One of the biggest reasons to go for grass fed over grain fed is that grass fed beef contains far more omega 3 than omega 6. Why do we care about this? On our Standard American Diet {S.A.D.} we eat an alarmingly off balance ratio of omega 3/omega 6. This causes systemic inflammation which is at the root cause of basically any known chronic disease in our modern culture. Meat is not the only culprit; not by a long shot. We get an overabundance of omega 6 from all the highly processed vegetable oils in our processed foods {canola, soy, corn, safflower…}.

According to holistic practitioner Chris Kresser, “Depending on the breed of cow, grass-fed beef contains between 2 and 5 times more omega-3s than grain-fed beef, and the average ratio of n-6:n-3 in grass fed beef is 1.53:1. In grain fed beef, this ratio jumps all the way up to 7.65:1”. {For more on this subject AND why meat and saturated fat are not to blame for heart disease like we’ve been told for so long, go here.}

Minus the hormones, minus all the inflammatory omega 6, minus the antibiotics, what do you get?

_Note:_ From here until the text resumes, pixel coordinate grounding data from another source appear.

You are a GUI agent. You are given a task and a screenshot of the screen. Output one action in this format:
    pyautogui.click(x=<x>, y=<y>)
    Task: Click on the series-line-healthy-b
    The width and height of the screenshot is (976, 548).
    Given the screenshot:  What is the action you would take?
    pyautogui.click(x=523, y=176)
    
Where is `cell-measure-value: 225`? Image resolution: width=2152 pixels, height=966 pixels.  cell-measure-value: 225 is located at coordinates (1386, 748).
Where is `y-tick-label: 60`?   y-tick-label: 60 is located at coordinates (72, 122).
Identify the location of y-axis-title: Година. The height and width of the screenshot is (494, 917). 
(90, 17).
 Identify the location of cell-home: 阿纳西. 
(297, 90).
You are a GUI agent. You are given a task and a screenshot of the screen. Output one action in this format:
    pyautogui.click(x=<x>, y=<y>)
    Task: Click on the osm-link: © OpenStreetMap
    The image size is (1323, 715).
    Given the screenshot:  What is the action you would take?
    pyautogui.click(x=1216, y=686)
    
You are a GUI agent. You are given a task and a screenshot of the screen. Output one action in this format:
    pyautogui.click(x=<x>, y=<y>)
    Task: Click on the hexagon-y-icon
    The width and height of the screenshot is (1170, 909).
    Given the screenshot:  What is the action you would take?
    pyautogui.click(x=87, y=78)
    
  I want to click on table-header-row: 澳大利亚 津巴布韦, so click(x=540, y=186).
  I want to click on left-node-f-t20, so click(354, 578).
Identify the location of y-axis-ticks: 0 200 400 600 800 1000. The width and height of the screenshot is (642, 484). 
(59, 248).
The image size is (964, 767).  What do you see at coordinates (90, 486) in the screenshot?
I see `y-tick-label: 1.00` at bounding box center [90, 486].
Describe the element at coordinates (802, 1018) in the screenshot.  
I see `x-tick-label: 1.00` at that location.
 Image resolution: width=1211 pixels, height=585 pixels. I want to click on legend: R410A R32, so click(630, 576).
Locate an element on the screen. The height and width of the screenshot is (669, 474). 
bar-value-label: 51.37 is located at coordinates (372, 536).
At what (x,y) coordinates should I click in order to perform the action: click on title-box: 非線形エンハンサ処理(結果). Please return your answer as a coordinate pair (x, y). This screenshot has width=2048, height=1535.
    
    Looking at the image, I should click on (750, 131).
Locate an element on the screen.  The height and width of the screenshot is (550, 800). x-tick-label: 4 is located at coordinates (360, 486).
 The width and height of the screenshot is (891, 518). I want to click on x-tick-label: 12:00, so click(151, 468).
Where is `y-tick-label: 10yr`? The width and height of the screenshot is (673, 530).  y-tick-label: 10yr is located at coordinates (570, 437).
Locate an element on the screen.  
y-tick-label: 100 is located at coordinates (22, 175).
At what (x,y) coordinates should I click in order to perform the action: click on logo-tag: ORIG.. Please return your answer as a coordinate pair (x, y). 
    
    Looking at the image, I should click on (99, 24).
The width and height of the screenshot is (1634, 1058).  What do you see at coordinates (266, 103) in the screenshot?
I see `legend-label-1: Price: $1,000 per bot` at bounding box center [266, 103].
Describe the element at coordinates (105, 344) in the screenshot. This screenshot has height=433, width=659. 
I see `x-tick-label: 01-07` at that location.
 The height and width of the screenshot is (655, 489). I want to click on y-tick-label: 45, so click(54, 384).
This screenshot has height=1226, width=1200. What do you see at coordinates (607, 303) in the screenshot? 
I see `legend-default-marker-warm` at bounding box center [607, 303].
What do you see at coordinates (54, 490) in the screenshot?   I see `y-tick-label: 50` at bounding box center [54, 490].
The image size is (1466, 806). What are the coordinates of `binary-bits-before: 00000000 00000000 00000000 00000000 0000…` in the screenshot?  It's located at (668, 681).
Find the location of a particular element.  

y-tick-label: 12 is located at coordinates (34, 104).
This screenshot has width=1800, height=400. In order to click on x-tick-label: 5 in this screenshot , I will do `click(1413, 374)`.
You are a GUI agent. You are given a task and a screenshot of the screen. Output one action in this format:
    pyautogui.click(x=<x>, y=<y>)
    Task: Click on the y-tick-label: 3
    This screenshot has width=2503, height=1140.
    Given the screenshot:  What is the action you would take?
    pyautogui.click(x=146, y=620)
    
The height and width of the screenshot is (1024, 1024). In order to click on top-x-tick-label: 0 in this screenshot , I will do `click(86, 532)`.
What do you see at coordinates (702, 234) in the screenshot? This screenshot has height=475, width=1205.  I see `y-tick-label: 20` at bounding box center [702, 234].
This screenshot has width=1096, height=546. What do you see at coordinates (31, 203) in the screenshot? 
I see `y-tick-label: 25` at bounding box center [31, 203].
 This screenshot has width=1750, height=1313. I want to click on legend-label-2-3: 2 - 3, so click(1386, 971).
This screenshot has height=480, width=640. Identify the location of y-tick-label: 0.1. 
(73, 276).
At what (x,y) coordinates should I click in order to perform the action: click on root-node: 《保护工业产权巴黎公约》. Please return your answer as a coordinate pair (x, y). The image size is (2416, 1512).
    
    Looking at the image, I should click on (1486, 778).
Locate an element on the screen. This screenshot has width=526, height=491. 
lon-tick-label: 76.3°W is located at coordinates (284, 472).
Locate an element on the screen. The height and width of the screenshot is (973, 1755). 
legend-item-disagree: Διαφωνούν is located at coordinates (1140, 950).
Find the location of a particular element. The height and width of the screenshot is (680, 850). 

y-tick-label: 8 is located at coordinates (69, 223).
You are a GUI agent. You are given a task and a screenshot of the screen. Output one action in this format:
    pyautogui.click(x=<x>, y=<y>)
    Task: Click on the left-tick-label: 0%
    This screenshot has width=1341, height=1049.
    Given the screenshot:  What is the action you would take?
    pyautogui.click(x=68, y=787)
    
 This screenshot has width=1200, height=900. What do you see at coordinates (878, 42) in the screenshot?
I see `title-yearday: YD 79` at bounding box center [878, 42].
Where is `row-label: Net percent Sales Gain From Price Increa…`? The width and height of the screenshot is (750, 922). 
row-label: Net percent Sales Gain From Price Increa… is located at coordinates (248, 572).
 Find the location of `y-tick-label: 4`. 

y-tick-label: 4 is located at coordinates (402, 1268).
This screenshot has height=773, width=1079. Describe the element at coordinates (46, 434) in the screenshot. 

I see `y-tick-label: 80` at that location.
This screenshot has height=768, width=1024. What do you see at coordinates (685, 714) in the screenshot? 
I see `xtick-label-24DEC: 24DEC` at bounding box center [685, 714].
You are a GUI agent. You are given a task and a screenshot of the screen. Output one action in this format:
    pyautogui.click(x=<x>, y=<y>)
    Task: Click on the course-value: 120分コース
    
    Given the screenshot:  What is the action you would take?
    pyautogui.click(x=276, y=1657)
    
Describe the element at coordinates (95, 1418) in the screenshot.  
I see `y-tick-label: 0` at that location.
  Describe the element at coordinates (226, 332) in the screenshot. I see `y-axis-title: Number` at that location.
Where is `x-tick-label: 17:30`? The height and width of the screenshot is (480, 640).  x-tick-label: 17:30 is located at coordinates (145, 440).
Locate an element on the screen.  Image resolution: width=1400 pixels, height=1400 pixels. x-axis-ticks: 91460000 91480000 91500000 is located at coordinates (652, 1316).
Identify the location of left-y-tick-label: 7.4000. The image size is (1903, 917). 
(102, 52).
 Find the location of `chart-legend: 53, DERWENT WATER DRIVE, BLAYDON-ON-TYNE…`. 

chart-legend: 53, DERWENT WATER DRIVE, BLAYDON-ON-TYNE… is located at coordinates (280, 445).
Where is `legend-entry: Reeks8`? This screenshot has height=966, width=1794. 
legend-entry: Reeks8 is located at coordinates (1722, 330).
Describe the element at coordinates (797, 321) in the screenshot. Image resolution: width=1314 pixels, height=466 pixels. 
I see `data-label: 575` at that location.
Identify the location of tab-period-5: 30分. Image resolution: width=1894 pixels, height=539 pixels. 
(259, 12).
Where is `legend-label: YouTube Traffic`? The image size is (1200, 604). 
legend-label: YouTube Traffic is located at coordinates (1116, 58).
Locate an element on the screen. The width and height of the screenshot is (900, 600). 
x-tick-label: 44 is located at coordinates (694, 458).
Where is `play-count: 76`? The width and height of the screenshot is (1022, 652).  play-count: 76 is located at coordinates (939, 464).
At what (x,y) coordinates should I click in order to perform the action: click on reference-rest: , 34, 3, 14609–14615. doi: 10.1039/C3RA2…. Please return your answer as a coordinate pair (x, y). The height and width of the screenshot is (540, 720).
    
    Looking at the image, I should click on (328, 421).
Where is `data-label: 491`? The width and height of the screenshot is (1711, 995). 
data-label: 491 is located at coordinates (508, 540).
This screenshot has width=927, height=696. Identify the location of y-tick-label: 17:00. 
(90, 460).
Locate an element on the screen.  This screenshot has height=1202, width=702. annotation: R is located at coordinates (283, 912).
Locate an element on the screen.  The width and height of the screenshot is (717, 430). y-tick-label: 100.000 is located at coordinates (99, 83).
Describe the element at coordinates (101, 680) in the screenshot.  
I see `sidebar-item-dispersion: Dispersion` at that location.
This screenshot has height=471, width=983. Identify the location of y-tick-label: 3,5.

You get significant amounts of B vitamins, including B 12, thiamin, riboflavin, pantothenic acid, folate, niacin, and vitamin B6. You get vitamin D, iron & zinc. You also get a good amount of other vital minerals such as magnesium, copper, cobalt, phosphorus, chromium, nickel, and selenium. And the best part is that these nutrients from a meat source are far more bioavailable than any other sources {meaning your body will actually absorb and use much more than it will from other sources}.

I totally respect those who choose to be vegetarian. That’s not what this article is about {and I’m not interested in debates. You respect my decision, I’ll respect yours}.

What this is about is my own journey, and digging deep into the science behind health rather than just following trends.

It sure feels good to know exactly where our food comes from, to know that they are happy, healthy, well cared for cows! And I will say that I feel like a happier, healthier, more cared for human being having much more nutrient dense food in my diet every day.